§ Goal of the exercise:
Which lines in the entries below contain the word "card"? Return each of them in full.

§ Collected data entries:
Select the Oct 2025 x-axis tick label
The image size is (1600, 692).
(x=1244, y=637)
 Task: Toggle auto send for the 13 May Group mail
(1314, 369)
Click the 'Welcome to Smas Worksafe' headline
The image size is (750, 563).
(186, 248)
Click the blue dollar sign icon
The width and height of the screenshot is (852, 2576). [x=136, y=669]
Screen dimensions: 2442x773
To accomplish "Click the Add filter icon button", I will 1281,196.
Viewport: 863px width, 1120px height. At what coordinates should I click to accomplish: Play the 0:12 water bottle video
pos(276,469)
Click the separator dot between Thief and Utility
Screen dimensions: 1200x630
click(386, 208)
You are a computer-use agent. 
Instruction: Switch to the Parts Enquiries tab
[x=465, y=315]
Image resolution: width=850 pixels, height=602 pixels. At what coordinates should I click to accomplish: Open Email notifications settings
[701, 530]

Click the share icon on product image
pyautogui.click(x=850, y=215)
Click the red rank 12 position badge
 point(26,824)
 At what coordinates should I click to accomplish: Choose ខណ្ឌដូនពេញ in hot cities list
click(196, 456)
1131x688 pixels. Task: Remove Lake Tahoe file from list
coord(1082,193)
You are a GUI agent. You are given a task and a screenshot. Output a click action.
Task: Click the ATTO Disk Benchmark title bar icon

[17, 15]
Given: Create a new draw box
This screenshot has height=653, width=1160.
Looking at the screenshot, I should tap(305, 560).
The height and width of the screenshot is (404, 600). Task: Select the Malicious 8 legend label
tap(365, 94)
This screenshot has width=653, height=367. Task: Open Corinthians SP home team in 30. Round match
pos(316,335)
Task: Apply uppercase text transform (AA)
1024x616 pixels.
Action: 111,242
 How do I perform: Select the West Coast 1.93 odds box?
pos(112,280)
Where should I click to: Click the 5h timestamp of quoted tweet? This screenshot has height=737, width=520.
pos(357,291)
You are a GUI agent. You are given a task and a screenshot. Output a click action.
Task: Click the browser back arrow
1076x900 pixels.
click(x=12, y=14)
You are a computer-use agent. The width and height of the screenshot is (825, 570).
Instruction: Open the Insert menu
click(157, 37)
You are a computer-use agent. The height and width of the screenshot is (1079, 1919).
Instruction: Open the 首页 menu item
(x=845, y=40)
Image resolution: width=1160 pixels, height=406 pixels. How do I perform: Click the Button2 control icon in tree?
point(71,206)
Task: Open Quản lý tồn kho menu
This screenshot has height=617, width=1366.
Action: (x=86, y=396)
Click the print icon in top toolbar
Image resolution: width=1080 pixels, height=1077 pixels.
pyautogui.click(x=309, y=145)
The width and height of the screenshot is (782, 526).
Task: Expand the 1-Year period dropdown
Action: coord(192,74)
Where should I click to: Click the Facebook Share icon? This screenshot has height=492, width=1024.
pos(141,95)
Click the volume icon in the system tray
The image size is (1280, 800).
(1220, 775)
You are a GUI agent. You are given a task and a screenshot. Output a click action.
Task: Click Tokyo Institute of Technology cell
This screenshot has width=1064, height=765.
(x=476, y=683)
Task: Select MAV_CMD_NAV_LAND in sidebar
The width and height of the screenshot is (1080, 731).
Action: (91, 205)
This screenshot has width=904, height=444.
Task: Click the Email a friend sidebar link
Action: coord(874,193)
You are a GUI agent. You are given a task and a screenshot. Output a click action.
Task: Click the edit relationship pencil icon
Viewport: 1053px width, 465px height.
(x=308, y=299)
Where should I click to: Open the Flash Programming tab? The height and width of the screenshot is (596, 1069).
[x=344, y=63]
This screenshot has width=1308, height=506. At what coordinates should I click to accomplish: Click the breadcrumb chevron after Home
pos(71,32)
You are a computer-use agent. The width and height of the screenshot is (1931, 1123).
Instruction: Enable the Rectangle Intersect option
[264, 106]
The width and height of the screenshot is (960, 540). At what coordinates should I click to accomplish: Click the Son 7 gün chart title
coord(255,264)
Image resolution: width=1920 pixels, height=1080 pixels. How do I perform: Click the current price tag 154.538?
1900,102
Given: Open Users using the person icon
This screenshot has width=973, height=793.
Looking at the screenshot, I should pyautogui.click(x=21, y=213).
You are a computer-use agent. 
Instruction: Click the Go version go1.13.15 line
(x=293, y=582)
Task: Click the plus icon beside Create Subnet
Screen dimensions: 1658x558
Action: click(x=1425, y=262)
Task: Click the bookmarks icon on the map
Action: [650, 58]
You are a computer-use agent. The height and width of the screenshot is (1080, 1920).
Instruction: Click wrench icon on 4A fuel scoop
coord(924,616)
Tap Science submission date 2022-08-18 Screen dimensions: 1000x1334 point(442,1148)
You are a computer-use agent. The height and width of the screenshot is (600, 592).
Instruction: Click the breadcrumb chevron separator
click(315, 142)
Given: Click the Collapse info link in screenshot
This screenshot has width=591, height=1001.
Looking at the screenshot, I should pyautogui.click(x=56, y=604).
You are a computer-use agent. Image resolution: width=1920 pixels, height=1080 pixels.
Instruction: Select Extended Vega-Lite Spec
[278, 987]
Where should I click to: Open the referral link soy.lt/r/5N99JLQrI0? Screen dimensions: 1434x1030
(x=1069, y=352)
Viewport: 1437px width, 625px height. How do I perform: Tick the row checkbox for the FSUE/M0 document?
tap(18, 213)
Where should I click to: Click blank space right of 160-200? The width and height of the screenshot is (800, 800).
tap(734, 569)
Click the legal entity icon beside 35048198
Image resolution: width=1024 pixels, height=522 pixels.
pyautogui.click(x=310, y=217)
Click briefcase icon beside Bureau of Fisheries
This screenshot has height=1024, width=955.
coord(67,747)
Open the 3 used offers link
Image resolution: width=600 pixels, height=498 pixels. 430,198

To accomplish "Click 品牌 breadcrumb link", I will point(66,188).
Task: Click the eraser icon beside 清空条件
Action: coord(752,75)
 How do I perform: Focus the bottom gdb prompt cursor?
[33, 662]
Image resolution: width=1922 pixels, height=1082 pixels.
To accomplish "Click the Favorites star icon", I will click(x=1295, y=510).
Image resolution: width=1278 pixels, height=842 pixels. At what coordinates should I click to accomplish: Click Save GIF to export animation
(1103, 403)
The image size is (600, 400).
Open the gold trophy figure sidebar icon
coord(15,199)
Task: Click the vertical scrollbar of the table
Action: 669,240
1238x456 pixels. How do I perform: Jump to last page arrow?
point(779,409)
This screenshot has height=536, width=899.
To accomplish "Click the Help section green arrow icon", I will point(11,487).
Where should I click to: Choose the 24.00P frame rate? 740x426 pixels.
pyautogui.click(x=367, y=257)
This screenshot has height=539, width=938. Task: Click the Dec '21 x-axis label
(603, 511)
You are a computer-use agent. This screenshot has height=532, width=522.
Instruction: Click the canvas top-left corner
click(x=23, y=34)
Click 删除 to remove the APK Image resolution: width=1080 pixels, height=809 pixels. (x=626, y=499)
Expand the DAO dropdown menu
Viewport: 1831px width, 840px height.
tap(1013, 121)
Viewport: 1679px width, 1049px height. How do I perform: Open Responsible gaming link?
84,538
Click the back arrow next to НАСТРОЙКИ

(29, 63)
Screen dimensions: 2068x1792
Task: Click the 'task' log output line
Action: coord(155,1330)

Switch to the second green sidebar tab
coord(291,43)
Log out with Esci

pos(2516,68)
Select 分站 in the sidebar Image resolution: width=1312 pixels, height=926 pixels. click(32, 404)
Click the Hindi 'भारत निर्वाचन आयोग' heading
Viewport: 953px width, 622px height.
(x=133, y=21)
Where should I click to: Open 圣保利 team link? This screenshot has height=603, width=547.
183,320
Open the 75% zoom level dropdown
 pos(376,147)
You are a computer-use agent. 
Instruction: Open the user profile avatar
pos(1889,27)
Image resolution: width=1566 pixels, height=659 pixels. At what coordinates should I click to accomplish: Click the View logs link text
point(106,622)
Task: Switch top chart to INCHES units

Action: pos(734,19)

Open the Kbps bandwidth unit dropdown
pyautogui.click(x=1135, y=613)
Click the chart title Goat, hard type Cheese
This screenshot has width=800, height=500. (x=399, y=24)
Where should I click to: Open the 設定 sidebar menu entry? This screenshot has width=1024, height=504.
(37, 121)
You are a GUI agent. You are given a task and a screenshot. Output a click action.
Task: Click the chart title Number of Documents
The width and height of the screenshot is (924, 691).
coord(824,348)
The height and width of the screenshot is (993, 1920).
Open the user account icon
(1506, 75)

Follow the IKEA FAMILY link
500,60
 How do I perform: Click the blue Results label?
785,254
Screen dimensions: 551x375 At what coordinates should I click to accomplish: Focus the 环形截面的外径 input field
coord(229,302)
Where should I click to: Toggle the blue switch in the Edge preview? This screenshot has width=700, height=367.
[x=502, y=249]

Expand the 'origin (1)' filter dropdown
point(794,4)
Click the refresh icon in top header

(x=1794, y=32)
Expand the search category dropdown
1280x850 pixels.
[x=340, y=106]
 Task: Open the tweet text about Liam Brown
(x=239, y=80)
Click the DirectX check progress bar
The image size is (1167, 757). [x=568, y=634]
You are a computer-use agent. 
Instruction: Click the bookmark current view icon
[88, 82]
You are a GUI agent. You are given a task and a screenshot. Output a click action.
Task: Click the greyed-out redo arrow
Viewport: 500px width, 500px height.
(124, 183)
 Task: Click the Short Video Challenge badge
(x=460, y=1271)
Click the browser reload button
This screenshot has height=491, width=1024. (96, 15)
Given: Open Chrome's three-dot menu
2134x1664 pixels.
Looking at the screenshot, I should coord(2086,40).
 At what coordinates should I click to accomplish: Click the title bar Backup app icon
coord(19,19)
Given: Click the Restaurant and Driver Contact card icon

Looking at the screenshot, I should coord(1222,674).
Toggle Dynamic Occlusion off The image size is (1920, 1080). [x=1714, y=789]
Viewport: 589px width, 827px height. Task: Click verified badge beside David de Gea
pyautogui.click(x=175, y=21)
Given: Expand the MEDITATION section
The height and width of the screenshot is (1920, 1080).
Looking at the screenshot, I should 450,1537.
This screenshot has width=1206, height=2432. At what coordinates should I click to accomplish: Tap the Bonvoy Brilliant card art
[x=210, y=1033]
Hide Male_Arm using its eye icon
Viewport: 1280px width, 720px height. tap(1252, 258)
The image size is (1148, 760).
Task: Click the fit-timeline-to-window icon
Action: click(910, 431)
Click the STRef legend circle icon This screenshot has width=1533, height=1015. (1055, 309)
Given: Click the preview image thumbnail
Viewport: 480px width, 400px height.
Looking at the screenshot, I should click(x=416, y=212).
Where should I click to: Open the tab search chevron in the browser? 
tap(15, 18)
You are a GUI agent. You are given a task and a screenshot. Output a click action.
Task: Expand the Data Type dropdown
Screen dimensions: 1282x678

§ Exercise response:
Given: Click the Restaurant and Driver Contact card icon
This screenshot has width=1206, height=2432. At what coordinates should I click to accomplish: Tap the Bonvoy Brilliant card art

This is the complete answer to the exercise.